When a and b are int * they contain the memory address of an integer, a pointer. In this case b = a will simply make b point at the same memory as a. *b says to "dereference" b and use the value it is pointing at. So *b = *a says to copy the value that a is pointing at to the memory b is pointing at.

This is all necessary because you are working inside a function isolated from the rest of the code. That function wants to change the value of two variables outside its scope, so it must do that by manipulating their memory.

int *a, int *b is like having two buckets named a and b. b = a makes buckets a and b the same. *b = *a copies what's in bucket a to bucket b. swap wants to swap what's in x and y's buckets.

---

Had you passed by value like so...

swap(x, y);

void swap(int a, int b)
{
   int t;

   t = b;
   b = a;
   a = t;
}

The values of x and y would be copied to a and b. The values of a and b would be swapped to no effect on x and y.

Had you passed pointers, but not dereferenced, like so...

swap(&x, &y);

void swap(int *a, int *b)
{
   int *t;

   t = b;
   b = a;
   a = t;
}

Now the memory address of x and y are copied to a and b. a points to the same memory as x, b points to the same memory as y. But b = a swaps these addresses between a and b to no effect on x and y.

swap(&x, &y);

void swap(int *a, int *b)
{
   int t;

   t = *b;
   *b = *a;
   *a = t;
}

The memory address of x and y is still copied to a and b. a has the address of x, b has the address of y. *b = *a changes the value of the memory they point to, the same as y and x. It is effectively y = x. x and y see the change.

Answer 2

Consider the following program

#include <stdio.h>

void f( int x )
{
    x = 20;
    
    printf( "Within f( int ) x = %d\n", x );
}

int main(void) 
{
    int x = 10;
    
    printf( "Before call of f( int ) x = %d\n", x );
    
    f( x );
    
    printf( "After  call of f( int ) x = %d\n", x );
    
    return 0;
}

The program output is

Before call of f( int ) x = 10
Within f( int ) x = 20
After  call of f( int ) x = 10

As you can see the variable x declared in main was not changed by calling the function.

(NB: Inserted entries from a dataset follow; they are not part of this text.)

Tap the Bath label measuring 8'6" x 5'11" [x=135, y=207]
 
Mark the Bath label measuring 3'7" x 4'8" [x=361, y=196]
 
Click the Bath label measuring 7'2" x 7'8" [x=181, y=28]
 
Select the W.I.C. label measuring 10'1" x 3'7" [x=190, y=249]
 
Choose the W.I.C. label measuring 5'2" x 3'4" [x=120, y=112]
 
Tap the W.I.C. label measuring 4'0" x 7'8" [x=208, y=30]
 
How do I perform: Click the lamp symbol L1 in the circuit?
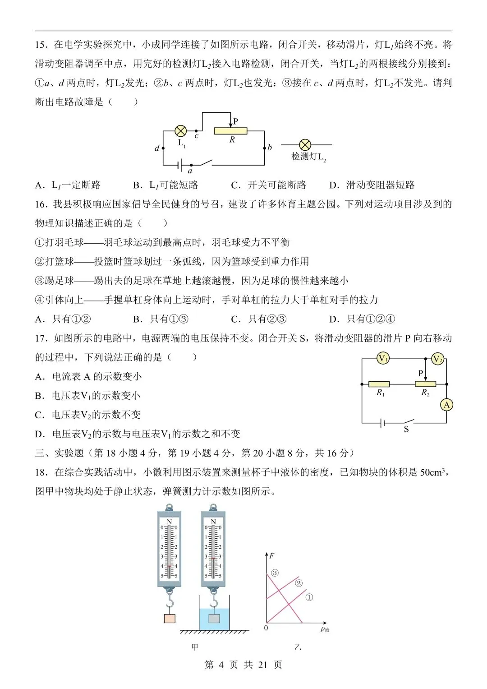coord(180,131)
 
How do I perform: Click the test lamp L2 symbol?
coord(305,145)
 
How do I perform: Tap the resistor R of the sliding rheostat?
coord(230,131)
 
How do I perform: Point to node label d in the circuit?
coord(157,148)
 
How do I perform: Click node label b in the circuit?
coord(270,147)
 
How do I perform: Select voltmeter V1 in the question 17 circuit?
coord(383,359)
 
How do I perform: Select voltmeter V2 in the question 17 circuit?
coord(437,359)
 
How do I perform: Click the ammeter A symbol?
coord(446,405)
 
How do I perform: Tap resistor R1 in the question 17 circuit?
coord(379,384)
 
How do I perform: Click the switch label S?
coord(406,429)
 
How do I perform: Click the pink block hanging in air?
coord(170,618)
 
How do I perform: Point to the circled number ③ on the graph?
coord(275,573)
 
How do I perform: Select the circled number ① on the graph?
coord(309,597)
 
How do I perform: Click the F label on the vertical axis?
coord(272,555)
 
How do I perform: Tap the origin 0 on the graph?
coord(266,628)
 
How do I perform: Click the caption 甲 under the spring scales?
coord(195,647)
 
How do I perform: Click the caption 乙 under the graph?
coord(298,647)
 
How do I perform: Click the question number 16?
coord(41,204)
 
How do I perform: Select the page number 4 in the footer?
coord(221,665)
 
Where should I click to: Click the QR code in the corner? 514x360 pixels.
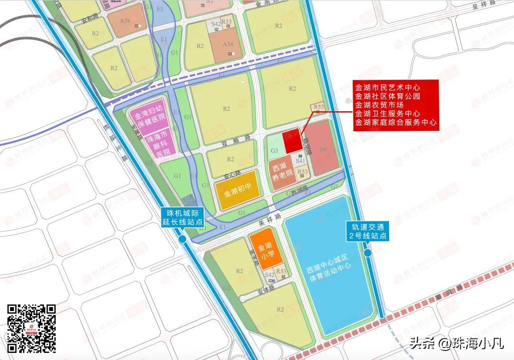click(31, 328)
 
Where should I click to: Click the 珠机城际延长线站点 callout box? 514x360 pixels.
click(182, 218)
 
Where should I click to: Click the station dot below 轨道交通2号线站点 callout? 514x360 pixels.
click(367, 253)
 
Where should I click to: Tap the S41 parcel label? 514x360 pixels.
click(299, 162)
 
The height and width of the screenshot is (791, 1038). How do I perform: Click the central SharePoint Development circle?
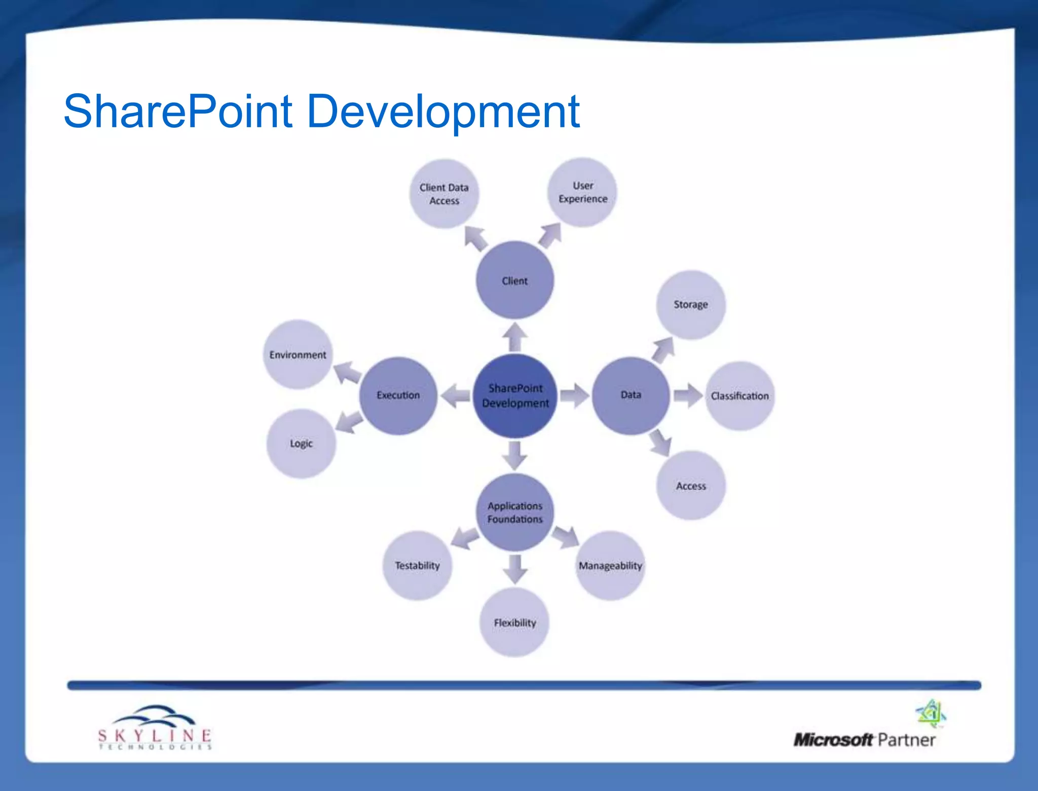515,396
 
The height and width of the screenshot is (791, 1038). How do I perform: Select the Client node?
515,280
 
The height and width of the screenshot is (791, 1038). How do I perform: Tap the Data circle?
631,395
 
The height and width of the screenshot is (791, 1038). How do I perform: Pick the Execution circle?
398,396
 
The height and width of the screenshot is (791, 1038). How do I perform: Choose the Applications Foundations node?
515,512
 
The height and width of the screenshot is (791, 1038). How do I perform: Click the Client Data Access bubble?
444,194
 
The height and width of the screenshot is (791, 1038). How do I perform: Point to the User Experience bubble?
582,192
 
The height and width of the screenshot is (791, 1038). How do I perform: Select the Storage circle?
690,305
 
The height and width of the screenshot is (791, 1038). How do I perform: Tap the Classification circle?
739,396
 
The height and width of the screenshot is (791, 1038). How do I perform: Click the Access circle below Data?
691,486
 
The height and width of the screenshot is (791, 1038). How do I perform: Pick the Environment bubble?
298,355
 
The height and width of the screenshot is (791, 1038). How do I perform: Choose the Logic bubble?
301,444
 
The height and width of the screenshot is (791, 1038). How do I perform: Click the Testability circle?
417,565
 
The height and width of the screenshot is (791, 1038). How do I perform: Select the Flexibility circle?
514,623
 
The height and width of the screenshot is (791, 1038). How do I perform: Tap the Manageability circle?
610,565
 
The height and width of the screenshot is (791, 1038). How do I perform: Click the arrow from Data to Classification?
688,396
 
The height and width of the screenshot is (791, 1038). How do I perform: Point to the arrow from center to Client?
515,337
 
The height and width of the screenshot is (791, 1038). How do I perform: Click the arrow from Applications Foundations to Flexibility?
515,569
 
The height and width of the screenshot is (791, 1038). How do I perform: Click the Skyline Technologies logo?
155,728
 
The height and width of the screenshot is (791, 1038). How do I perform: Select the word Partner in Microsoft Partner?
906,740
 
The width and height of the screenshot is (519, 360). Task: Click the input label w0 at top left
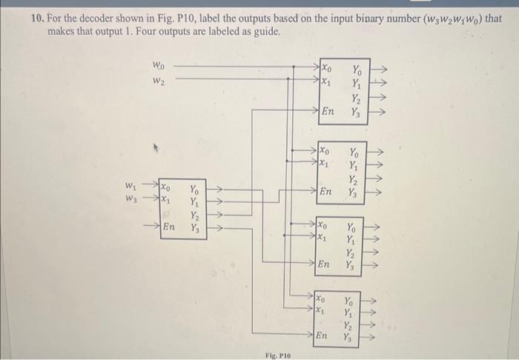(159, 66)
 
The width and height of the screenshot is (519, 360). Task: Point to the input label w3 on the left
(130, 199)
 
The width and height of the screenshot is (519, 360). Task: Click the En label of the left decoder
(169, 227)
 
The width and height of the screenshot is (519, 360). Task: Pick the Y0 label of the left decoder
(194, 189)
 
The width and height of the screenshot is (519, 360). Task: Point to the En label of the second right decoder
(325, 191)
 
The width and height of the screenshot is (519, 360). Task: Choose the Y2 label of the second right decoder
(354, 179)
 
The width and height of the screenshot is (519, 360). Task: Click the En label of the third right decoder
(323, 264)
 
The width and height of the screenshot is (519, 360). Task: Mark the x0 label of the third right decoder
(323, 225)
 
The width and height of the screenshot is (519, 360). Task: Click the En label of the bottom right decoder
(321, 336)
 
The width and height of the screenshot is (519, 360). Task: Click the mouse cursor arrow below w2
(156, 147)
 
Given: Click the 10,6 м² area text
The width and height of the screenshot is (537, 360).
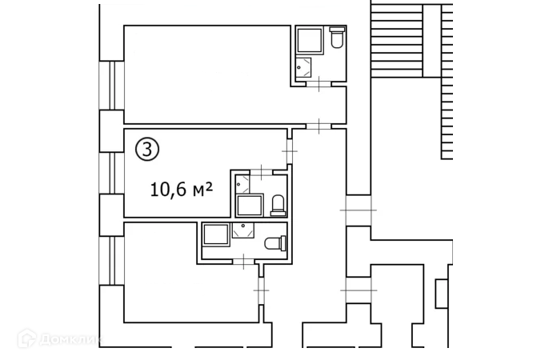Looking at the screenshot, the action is click(x=182, y=190).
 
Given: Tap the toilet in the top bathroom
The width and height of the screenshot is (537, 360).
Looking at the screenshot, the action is click(x=336, y=37).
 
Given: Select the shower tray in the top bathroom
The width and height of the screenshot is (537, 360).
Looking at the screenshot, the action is click(x=308, y=41).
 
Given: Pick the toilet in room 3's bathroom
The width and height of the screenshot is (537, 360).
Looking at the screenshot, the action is click(x=278, y=206).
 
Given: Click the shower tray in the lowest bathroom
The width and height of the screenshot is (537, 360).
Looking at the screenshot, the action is click(x=215, y=234).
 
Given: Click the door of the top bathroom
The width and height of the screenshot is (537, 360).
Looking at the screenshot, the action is click(x=319, y=83).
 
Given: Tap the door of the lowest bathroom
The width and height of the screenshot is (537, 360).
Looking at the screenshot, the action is click(x=242, y=260).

The variable x was passed to the function f by value. That is the function parameter x (another variable that has the function block scope) was initialized by the value of the variable x declared in main.

So the function changed its local variable (parameter) x. The variable x declared in main stays unchanged.

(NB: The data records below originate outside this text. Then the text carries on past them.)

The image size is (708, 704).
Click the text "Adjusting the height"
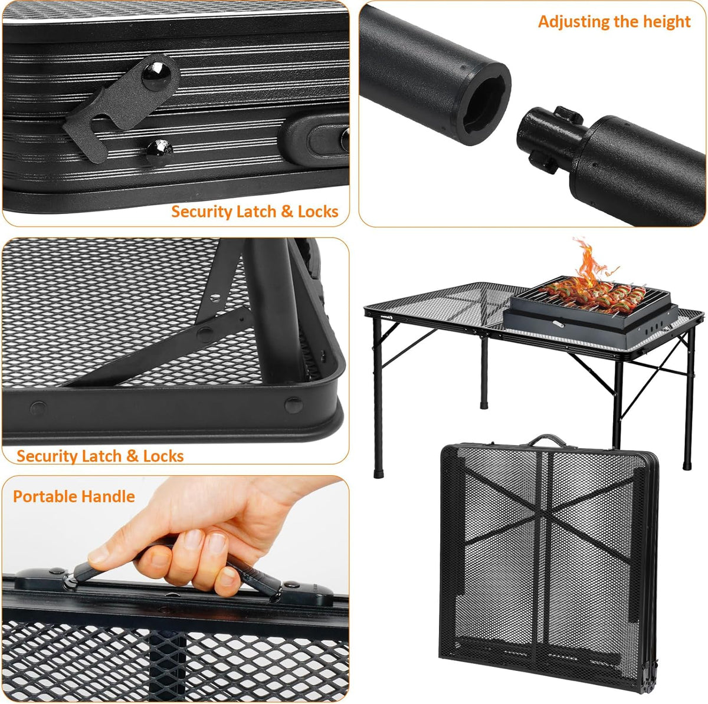(x=614, y=22)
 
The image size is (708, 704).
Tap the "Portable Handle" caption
(x=74, y=496)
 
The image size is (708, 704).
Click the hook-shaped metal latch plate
(x=117, y=107)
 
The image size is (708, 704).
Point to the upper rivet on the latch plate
(x=156, y=76)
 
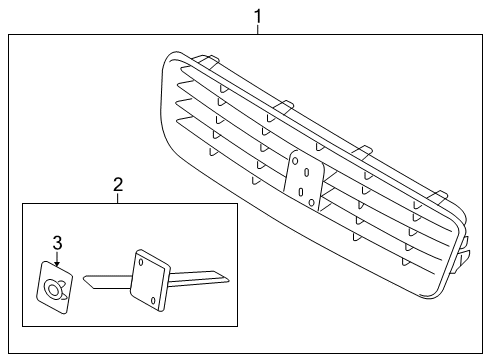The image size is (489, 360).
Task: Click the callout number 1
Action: pos(258,17)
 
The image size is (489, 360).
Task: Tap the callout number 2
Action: pos(118,184)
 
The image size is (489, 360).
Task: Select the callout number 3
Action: pos(57,243)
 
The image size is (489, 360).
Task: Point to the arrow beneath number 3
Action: pos(57,259)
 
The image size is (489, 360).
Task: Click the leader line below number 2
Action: pos(118,198)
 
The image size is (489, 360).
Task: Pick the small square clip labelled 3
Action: pos(54,287)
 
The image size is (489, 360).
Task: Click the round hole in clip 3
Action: pos(52,288)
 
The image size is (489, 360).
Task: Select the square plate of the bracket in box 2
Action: pos(150,280)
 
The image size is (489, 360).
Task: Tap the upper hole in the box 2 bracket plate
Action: pos(141,262)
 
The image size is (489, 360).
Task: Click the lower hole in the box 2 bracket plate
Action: pos(153,300)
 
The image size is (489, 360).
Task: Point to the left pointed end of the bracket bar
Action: pos(84,277)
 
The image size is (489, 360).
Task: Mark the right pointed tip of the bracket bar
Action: pos(229,281)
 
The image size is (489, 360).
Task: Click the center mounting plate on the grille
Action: pos(304,180)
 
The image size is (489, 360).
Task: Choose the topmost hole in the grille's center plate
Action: pos(295,161)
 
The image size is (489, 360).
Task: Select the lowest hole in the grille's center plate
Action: pos(312,202)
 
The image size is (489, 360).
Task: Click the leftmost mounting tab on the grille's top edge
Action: pos(206,60)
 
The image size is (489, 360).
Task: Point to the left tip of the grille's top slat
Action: pos(182,69)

You can imagine the function definition and its call the following way

f( x );

//...

void f( /*int parameter_x*/ )
{
    int parameter_x = x;

    patameter_x = 20;
    
    printf( "Within f( int ) patameter_x = %d\n", patameter_x );
}

To change the variable x declared in main you have to pass it by reference. In C passing by reference means passing an object indirectly through a pointer to it.

Here is a demonstrative program.

#include <stdio.h>

void f( int *px )
{
    *px = 20;
    
    printf( "Within f( int ) x = %d\n", *px );
}

int main(void) 
{
    int x = 10;
    
    printf( "Before call of f( int ) x = %d\n", x );
    
    f( &x );
    
    printf( "After  call of f( int ) x = %d\n", x );
    
    return 0;
}

The program output is

Before call of f( int ) x = 10
Within f( int ) x = 20
After  call of f( int ) x = 20

Dereferencing the pointer px

    *px = 20;

the function gets a direct access to the pointed object that is to the object x declared in main.

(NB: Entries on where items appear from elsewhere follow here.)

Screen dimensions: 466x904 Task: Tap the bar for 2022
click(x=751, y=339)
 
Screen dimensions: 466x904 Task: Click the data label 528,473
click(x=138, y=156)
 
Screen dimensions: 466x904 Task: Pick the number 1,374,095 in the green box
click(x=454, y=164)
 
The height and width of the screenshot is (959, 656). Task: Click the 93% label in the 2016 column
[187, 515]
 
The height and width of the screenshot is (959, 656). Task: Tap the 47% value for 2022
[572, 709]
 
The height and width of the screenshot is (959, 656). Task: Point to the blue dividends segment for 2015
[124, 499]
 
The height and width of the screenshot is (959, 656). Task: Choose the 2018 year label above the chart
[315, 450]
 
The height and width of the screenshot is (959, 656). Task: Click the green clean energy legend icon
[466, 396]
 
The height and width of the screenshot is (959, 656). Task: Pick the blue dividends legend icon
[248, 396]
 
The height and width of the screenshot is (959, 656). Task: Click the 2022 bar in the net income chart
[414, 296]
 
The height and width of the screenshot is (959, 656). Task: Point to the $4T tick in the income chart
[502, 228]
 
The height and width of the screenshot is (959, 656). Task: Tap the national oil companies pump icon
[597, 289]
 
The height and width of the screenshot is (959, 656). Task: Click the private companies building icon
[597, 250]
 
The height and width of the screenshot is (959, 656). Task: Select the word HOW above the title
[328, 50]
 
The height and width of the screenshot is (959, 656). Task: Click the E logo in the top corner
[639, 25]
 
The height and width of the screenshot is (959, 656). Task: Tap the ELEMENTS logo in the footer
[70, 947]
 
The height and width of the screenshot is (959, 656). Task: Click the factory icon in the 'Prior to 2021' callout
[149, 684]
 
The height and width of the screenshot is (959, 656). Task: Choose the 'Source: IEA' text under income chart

So if you want to exchange values of two variables declared in main within a function like swap you need to pass the corresponding objects by reference to the function. Otherwise the function will deal with copies of values of the variables declared in main.

Answer 3

Abstracting from dupe this swap has minimal sense. Use macro:

#define SWAP(a,b,type) do{type c__c__c; c__c__c = (a); (a) = (b); (b) = c__c__c;}while(0)